Task prompt. Your output should be each line from the material below that has the word "computer".

Records to process.
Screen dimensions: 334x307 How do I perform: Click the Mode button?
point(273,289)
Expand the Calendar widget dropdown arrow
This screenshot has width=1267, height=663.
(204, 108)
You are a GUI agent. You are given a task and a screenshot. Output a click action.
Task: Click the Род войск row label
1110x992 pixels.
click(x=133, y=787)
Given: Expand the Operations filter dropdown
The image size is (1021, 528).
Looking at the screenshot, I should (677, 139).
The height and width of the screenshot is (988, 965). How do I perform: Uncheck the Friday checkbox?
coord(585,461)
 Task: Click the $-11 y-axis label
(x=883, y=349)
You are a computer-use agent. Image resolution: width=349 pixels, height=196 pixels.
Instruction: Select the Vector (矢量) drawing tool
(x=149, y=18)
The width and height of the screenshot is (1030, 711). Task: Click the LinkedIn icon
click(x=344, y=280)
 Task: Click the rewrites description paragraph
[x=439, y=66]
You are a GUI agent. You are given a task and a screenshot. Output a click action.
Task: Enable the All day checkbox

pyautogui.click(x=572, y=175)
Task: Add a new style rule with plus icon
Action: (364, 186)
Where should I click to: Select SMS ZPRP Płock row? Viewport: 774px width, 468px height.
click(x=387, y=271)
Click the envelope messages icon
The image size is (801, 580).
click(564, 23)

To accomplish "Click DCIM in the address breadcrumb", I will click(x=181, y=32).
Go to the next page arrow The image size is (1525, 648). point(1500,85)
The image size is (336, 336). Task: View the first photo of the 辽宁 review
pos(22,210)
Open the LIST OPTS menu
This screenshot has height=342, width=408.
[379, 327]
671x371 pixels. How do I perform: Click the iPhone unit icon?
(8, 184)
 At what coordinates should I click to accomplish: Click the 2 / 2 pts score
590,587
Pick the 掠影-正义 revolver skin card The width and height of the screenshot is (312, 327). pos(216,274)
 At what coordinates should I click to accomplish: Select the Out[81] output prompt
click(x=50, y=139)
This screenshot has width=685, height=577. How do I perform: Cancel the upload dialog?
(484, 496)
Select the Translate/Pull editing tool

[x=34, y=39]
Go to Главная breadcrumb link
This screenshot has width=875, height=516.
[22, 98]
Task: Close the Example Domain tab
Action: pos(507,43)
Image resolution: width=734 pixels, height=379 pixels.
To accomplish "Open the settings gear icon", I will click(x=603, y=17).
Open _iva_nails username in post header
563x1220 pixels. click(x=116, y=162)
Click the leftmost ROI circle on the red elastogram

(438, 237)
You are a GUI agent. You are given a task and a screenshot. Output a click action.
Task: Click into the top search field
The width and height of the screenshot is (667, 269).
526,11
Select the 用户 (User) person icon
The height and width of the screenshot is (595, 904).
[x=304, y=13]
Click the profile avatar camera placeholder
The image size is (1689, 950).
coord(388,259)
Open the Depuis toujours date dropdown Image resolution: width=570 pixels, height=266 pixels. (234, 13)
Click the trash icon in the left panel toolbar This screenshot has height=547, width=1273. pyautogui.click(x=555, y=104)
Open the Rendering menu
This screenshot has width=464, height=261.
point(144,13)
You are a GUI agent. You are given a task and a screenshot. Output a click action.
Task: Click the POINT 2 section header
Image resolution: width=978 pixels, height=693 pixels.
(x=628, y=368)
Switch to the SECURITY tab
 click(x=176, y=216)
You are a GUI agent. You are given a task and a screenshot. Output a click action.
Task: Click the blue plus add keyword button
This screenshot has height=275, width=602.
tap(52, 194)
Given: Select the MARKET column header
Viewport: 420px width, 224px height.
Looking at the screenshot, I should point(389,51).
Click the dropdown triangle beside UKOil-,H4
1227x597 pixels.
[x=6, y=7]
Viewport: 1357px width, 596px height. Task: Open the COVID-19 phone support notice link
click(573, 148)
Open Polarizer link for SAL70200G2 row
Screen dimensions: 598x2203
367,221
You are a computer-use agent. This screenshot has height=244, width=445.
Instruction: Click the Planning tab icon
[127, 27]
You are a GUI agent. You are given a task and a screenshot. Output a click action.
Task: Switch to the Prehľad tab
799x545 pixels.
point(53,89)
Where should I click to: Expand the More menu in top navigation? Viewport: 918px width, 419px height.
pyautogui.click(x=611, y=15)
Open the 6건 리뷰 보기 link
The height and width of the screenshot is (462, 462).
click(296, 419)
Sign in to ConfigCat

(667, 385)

Completed exercise.
You are a computer-use agent. Image resolution: width=349 pixels, height=196 pixels.
You are a computer-use agent. This screenshot has height=244, width=445.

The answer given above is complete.